Now, why is the Catalyst expected to be such a game-changer? As Paul Corkery, GE Aviation Turboprop director general explained, “very little technology infusions” have been made in the turboprop market since decades. GE injected mature technologies from its commercial and military portfolio into its new turboprop engine to boost its performance. Among its innovative technologies are its advanced compressor design with IGV (Inlet Guided Vanes) on its first two stages, pushing the pressure ratio to 16:1 and reducing the lapse rate due to altitude; and cooled turbine blades which allow higher burning temperature, thus contributing to fuel consumption reduction by 15% to 20%, according to GE.
Another remarkable characteristic is that the engine is built with additive manufacturing. In addition to diminishing the engine’s development cycle’s length by 30% in comparison to current cycles, this brings down the total number of its components from 855 in classic assembly, to 12. This diminishes component-failure risk and, according to GE, the engine’s average time between overhaul (TBO) is expected to reach 4000 hours. It also reduces the engine’s weight by 5%, thus contributing to a 1% improvement in specific fuel consumption.
The Catalyst is also equipped with the first Full Authority Digital Engine and Propeller Control (FADEPC) on the turboprop market. By replacing the usual hydromechanical commands, this system will reduce commands to one single throttle, which greatly simplifies the pilot’s task, as he can stop constantly focusing on the gauges inside the cockpit and concentrate on other tasks, providing a more “jet-like” experience.
The ATP’s rebranding occurs a little over two years after Textron Aviation selected GE’s turboprop engine to power its Cessna Denali in November 2015, surprisingly breaking from its long association with P&WC and its monopolistic PT6.

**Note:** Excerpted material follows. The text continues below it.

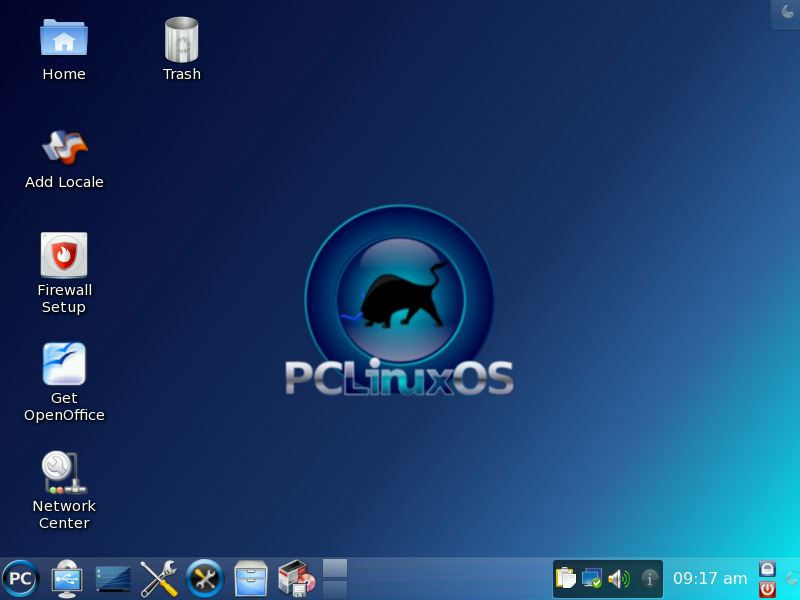Click the red power shutdown button
Viewport: 800px width, 600px height.
click(x=767, y=589)
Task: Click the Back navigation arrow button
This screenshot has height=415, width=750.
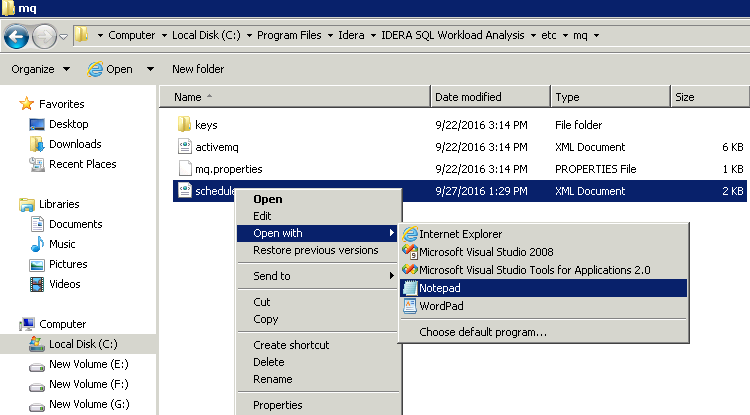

GE Aviation has come up with a long-term strategy which aims to develop the first successful challenger to P&WC’s popular turboprop engine. This process began in 2008 when GE acquired Czech manufacturer Walter, maker of the M601, a Soviet-era alternative to the PT6. According to Brad Mottier, this was the first step toward acquiring the ability to understand turboprop customers’ needs – which are very different from that of airliners’ needs.
For the time being the Catalyst is still in its test phase. The first engine to test (FETT) has completed 33 minutes of running since December 2017 in GE Czech’s test bench and is now installed in a test-rig in the Czech Technical University’s Centre of Aerospace and Space Technology (CVUT) in Prague.
In cooperation with Czech researchers from the University, it will now be used to “develop a database of predictive maintenance requirements for individual turboprop engines” Michael Valàsek, said CVUT Dean. The CVUT will now be playing a major role in the Catalyst’s tests programme, as it will add a propeller and a core test cell to its Dyno test cell capabilities, in order to enhance test options and performance. In addition, CVUT has acquired a King Air 350 to serve as a flying test bench for the FETT.
A second Catalyst prototype, nicknamed “Engine 5”, is in its final assembly phase in Prague. It’ll be dedicated to high-altitude testing, icing and hail resistance. These tests are planned to occur this summer in Canada, Gordon Follin, Catalyst Engineering general manager said. Then, in addition to the 10 engines scheduled to be developed for the certification process, 3 others will be delivered to Cessna to support the Denali flight tests, the first of which should be delivered in late 2018.
The Cessna Denali is currently the only platform to be equipped with the Catalyst, but it is expected GE will announce more applications for its 850-1600shp family in the years to come. These new announcements should accelerate the company’s investments in the Czech Republic. GE is planning on building another plant in the country in case the production ramps up, but details about its location remain to be finalized.